大和証GがM&Aバンカー増強継続、今期30人採用も-欧米回復に備え
(ブルームバーグ): 大和証券グループ本社の荻野明彦社長は、欧米を中心としたM&A(企業の合併・買収)市場の回復を見据え、専門人員の増強を継続する考えを示した。昨年度の約50人に続き、今年度は30人程度の採用を検討する。中堅規模(ミッドキャップ)の案件に注力する方針だ。
荻野社長はインタビューで、欧米のM&A市場が停滞する中、「バルジブラケット(巨大投資銀行)から良い人材が流れてきたので、先行的に採りに行っている」と言及。「欧米のパイプラインの案件は前年より積み上がっており、M&A市場はボトムを打ったのではないか」とも述べ、体制拡充の背景を説明した。
米銀シティグループやJPモルガン・チェースは、M&A活動の低迷を受け関連人員を削減している。こうした中、大和証Gは2022年度に650人だった国内外のM&Aバンカーを30年度までに900人規模に拡大する方針で、市場環境の改善に備えながら案件獲得を狙う。バンカーは足元で約700人となっている。

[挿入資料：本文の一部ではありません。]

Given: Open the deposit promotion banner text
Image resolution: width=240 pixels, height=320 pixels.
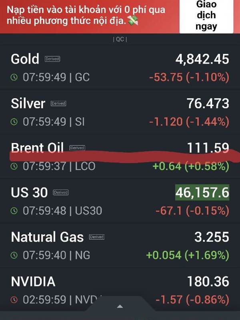Looking at the screenshot, I should (86, 16).
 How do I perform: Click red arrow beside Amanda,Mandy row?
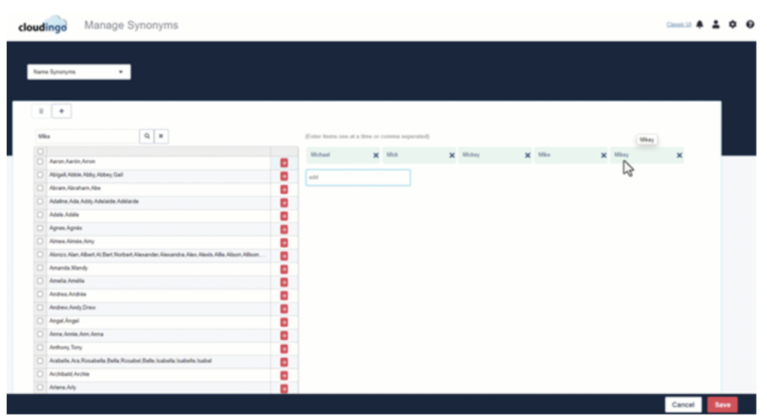284,268
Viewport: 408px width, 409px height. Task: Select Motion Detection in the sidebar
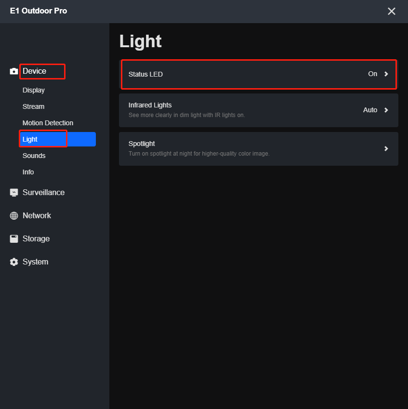48,123
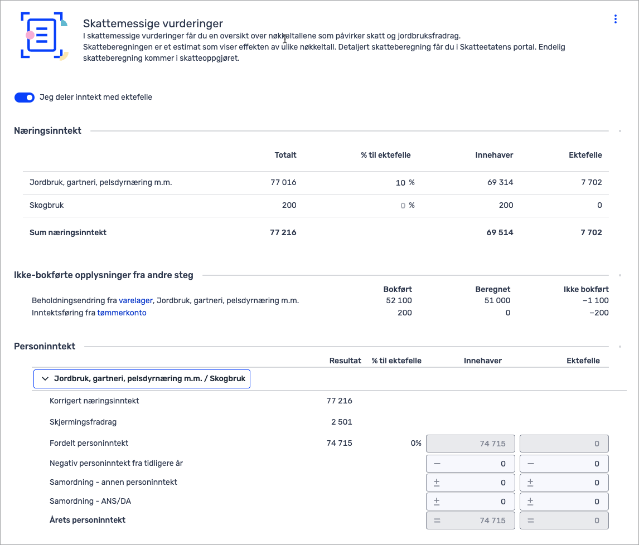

大和証Gは中堅規模(取引金額5億ドル以下)のM&Aアドバイザリーランキングでトップ10入りを目標に据えるが、ブルームバーグのデータによると、23年度はグローバルで17位。荻野社長は「件数ベースで今より5割増えれば、ベスト5に入ってくるイメージを持っている」と話す。
大和証Gの24年3月期のM&A関連収益は、海外でのM&A専門会社の買収やバンカー増員により、489億円と過去5年で約2倍に拡大した。今後は国内では大型案件に、海外では収益性の高い案件に注力し、国内外の連携強化を通じた国際案件の創出も目指す。
インオーガニック戦略
大和証Gは外部との提携も成長戦略に据える。4月に発足したばかりの荻野新体制は今月、資本が絡んだ提携を相次いで打ち出した。あおぞら銀行に出資する一方、傘下の大和アセットマネジメント(AM)はかんぽ生命から出資を受ける。
荻野社長は今後について、ウェルスマネジメントやアセットマネジメントの分野で顧客基盤の強化につながる相手などが潜在的な提携先となると述べた。ただ、足元で進行中の案件は「ない」とした。